"Sistem değil, yöneticiler iyi değil"
CHP Genel Başkan Yardımcısı Faik Öztrak, Başbakan Recep Tayyip Erdoğan'ın "İstikrar için iki partili sistem istiyorum" açıklamasını değerlendirirken, "Rejimi, sistem iyi götürmüyor bu işi demek doğru bir yaklaşım değil. Hayır, yöneticiler iyi değil. Türkiye'nin önündeki fırsatları göremiyorlar. Bunları değerlendiremiyorlar. Türkiye iyi yönetilmedi" dedi.

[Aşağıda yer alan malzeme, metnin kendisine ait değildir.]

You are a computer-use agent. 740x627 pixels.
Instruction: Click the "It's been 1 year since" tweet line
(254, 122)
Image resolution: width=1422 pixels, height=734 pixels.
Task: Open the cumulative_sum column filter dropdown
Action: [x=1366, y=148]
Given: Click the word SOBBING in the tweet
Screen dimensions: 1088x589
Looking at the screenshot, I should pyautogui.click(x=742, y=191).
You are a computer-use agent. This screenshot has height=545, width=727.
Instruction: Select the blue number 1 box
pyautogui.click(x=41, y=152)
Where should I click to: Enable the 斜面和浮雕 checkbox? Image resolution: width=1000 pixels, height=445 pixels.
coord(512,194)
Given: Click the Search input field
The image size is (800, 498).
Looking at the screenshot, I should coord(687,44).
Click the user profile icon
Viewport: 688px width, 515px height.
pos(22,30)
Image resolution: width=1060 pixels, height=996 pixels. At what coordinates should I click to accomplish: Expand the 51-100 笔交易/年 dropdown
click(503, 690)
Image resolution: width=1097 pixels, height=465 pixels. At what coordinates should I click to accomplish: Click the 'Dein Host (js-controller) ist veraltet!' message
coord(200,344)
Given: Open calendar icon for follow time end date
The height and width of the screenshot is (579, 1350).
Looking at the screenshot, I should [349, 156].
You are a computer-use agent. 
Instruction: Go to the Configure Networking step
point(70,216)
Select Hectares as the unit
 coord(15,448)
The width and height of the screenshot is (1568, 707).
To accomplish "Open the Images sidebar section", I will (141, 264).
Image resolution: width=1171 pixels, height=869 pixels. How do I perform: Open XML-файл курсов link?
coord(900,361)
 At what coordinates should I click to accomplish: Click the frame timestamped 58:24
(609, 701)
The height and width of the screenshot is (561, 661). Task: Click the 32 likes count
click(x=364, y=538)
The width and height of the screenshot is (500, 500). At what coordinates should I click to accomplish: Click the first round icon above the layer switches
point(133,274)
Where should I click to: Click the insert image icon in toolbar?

Öztrak, CHP Genel Merkezi'nde son ekonomik gelişmelere ilişkin bir basın toplantısı düzenledi. Başbakan Recep Tayyip Erdoğan'ın "Türkiye 2023'e yürüyor" adlı toplantıda AKP iktidarında milli gelirin 230 milyar dolardan 730 milyar dolara ulaştığını ve milli gelirin 3 kat arttığını söylediğini anımsattı. Öztrak, milli gelirin artmasının arkasında döviz kurundaki gelişmelerin yattığını, sabit fiyatlarla değerlendirme yapıldığında artışın 1.4 kat olduğunu ve milli gelirin 399 milyar dolar olduğunu kaydetti.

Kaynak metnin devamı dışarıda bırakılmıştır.